── MATERIAL FOR THIS TASK

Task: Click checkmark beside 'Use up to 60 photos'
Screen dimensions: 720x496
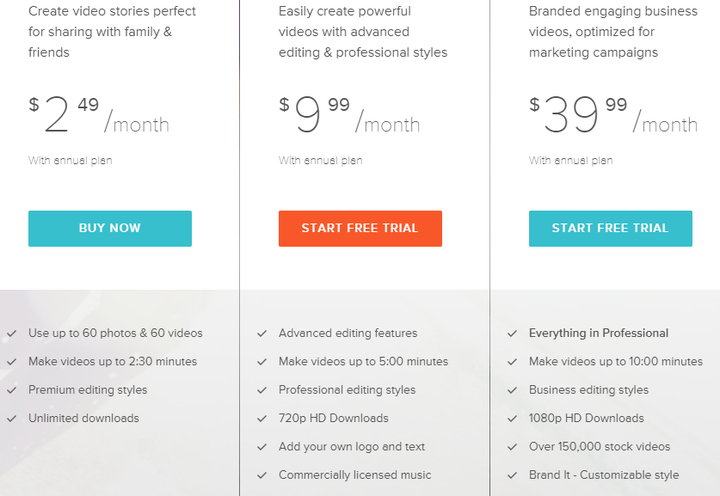Action: [11, 333]
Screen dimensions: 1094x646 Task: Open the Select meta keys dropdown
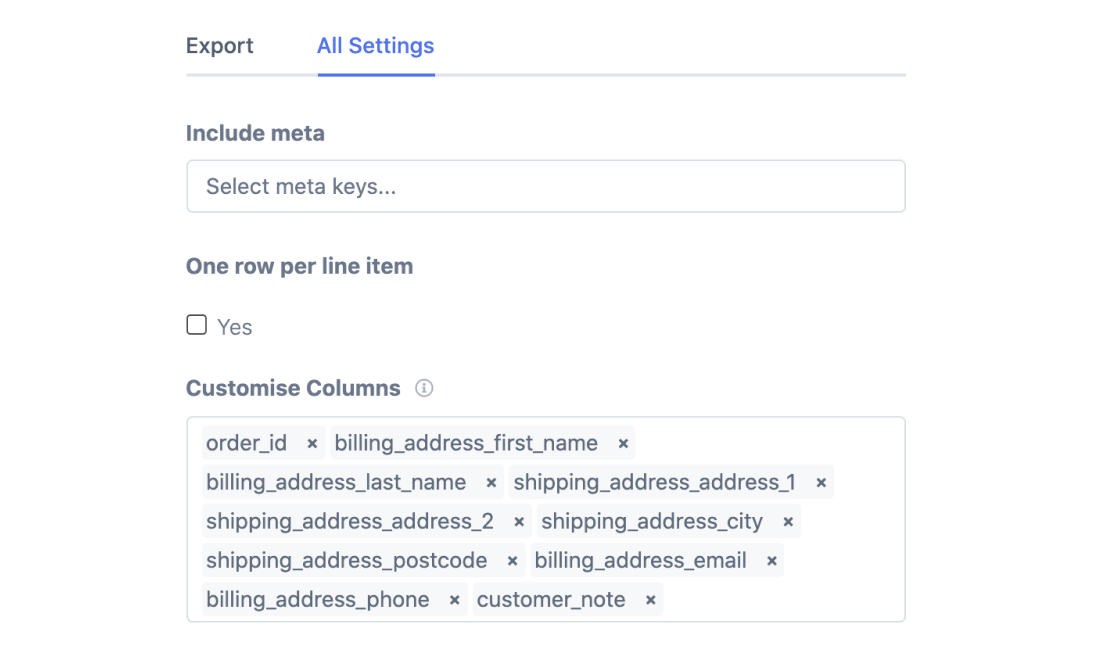point(545,186)
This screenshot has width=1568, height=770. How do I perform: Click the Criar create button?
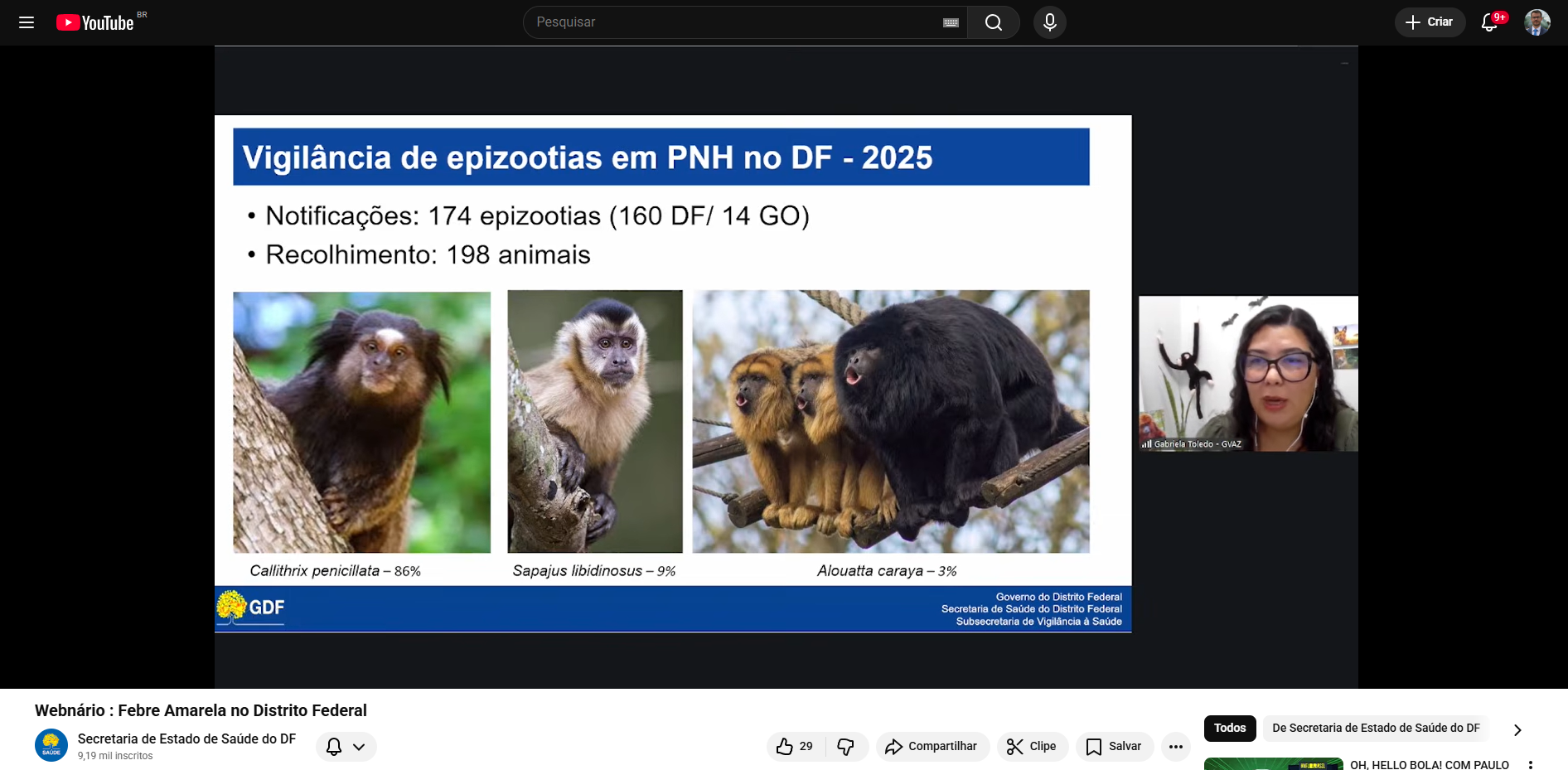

────

# INSTRUCTIONS TO FOLLOW:
Take every line from the data above that holds "Click" and copy it out.

# SOLUTION FOR THIS PROBLEM:
Task: Click checkmark beside 'Use up to 60 photos'
This screenshot has width=1568, height=770. How do I perform: Click the Criar create button?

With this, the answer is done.